Use of sparse sampling study design to assess transfer of tramadol and its O-desmethyl metabolite into transitional breast milk
Kenneth F. Ilett, Michael J. Paech, Madhu Page-Sharp, Sherwin K. Sy, Judith H. Kristensen, Raymond Goy, Sebastian Chua, Tracey Christmas, Karen L. Scott (2008)
British Journal of Clinical Pharmacology doi:10.1111/j.1365-2125.2008.03117.x
WHAT IS ALREADY KNOWN ABOUT THIS SUBJECT
- There are presently no published data on tramadol transfer into breast milk or on its effects in the breastfed infant.
WHAT THIS STUDY ADDS
- We have provided quantitative data on the absolute and relative infant doses of rac-tramadol and it rac-O-desmethyl metabolite for the breastfed infant.
- We have also demonstrated a novel sparse sampling data collection method for investigating infant exposure via milk.
To investigate the transfer of rac-tramadol and its rac-O-desmethyl metabolite into transitional milk, and assess unwanted effects in the breastfed infant.
Tramadol HCl (100 mg six hourly) was administered to 75 breastfeeding mothers for postoperative analgesia on days 2–4 after Caesarian section.

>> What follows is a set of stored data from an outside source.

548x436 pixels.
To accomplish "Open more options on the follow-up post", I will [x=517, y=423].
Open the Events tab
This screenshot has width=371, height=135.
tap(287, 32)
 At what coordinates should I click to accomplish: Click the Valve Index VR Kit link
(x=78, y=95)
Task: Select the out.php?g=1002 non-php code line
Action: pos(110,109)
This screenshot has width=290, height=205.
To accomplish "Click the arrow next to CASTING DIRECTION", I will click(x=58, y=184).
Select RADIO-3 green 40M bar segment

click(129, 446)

Milk and plasma samples were collected after administration of four or more doses. Rac-tramadol and rac-O-desmethyltramadol were measured by high performance liquid chromatography. Milk : plasma ratio (M : P) and infant doses were calculated by standard methods. The behavioural characteristics of the exposed breastfed infants and a matched control group of infants not exposed to tramadol were also studied.

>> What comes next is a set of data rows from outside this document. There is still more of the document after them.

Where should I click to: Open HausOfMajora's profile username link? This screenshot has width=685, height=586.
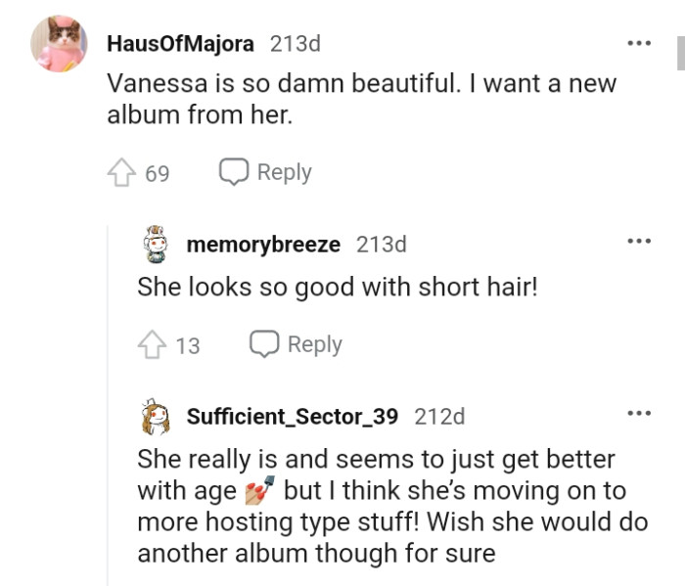pyautogui.click(x=180, y=44)
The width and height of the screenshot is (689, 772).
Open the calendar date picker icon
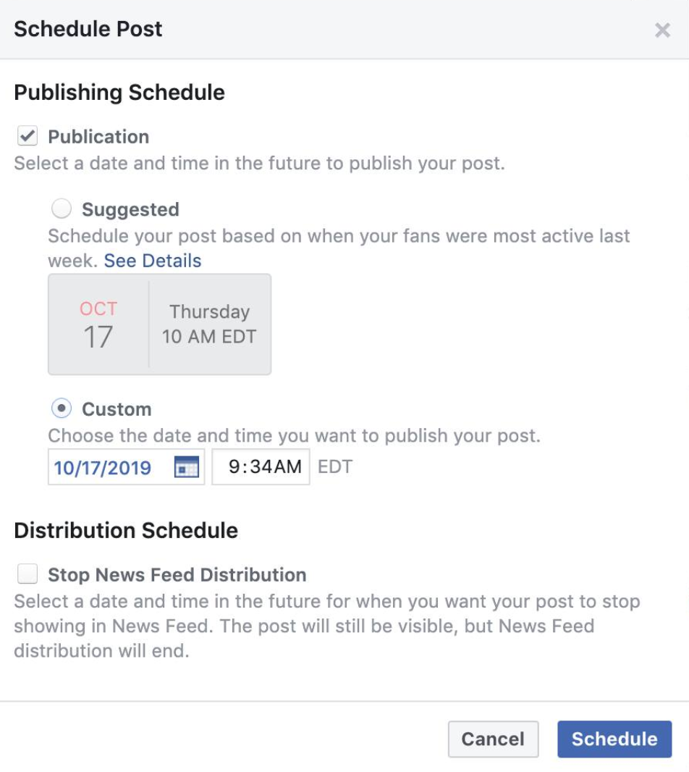pyautogui.click(x=187, y=466)
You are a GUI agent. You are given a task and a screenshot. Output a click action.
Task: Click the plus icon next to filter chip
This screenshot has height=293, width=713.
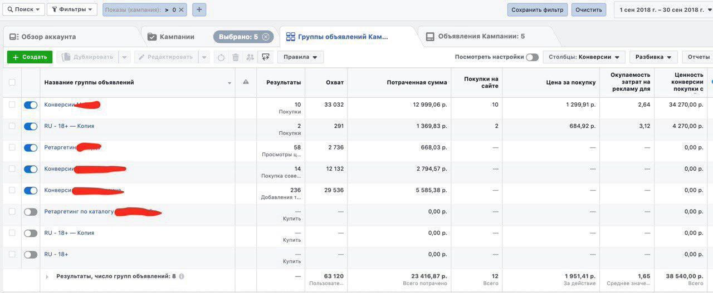pyautogui.click(x=199, y=9)
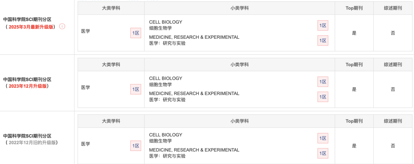Click the 医学 1区 badge in the 2023 table
Image resolution: width=414 pixels, height=164 pixels.
pos(136,89)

At steady-state, mean (95% CI) M : P was 2.2 (2.0, 2.4) for rac-tramadol and 2.8 (2.5, 3.1) for rac-O-desmethyltramadol. The estimated absolute and relative infant doses were 112 (102, 122) μg kg−1 day−1 and 30 (28, 32) μg kg−1 day−1, and 2.24% (2.04, 2.44)% and 0.64% (0.59, 0.69)% for rac-tramadol and rac-O-desmethyltramadol, respectively. The exposed infants and control breastfed infants had similar characteristics, including Apgar scores at birth and Neurologic and Adaptive Capacity Scores.
The combined relative infant dose of 2.88% at steady-state was low. The similarity of NACS in exposed infants and controls suggests that there were no significant behavioural adverse effects. We conclude that short-term maternal use of tramadol during establishment of lactation is compatible with breastfeeding.